To put it more mathematically, consider the fundamental equation of thermodynamics:
$$
d U = T dS - pdV + \sum_i \mu_i dN_i + \dots
$$
(where the "$\dots$" can include many other optional terms, including a $V dQ$ one for a capacitor). The right-hand side of this equation represents all the ways in which a system's energy can change. The first term ($T dS$) represents a transfer of heat. Some people define "work" as just the second term ($-p dV$), whereas others define it as the sum of all the other terms apart from the first one.

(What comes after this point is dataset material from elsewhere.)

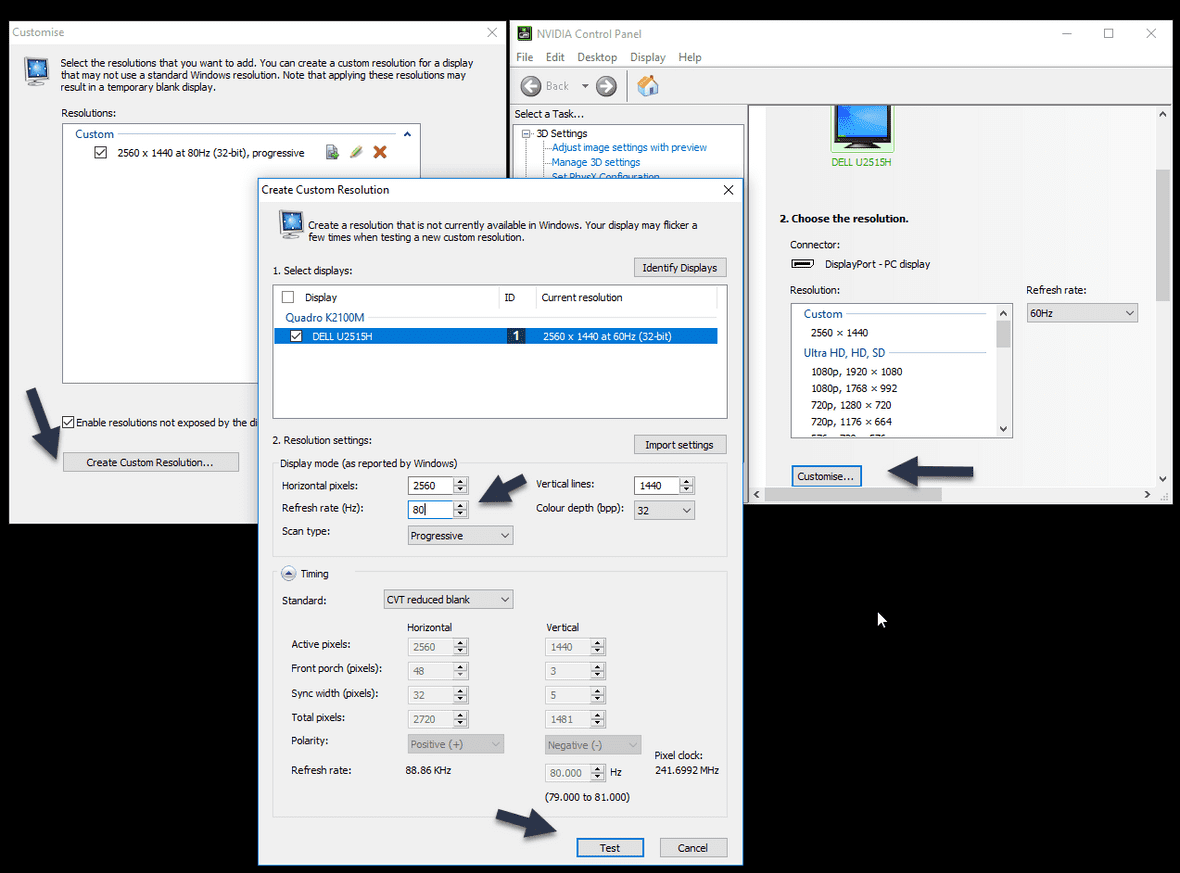Go to the NVIDIA Control Panel home icon
The width and height of the screenshot is (1180, 873).
click(x=646, y=86)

Thus, with the second definition you can have work that's associated with a change in volume, but you can also have work that's associated with a change in the chemical composition, charge, or any other conserved quantity.
A: Mechanical work $dW_\mathrm{mech} = -pdV$ is due to a volume change for a pressure $p$. But other kind of thermodynamic works exist:


*

*Chemical work $dW_\mathrm{chem} = \mu dN$ involves change in composition $N$ for a chemical potential $\mu$.

*Electrical work $dW_\mathrm{elect} = -E dP$ involves change in electric dipole moment $P$ in presence of an electric field $E$.

*Magnetic work $dW_\mathrm{mag} = -B dM$ involves change in magnetic dipole moment $M$ in presence of a magnetic field $B$.

*Etcetera.
A: Yes, because work is force times distance moved. It's not immediately obvious that this means work can only be done if the volume changes, but have a look at How much work is needed to compress a certain volume of gas? where I went into this in some detail. If any parts of this aren't clear comment here and I can go into them in more detail.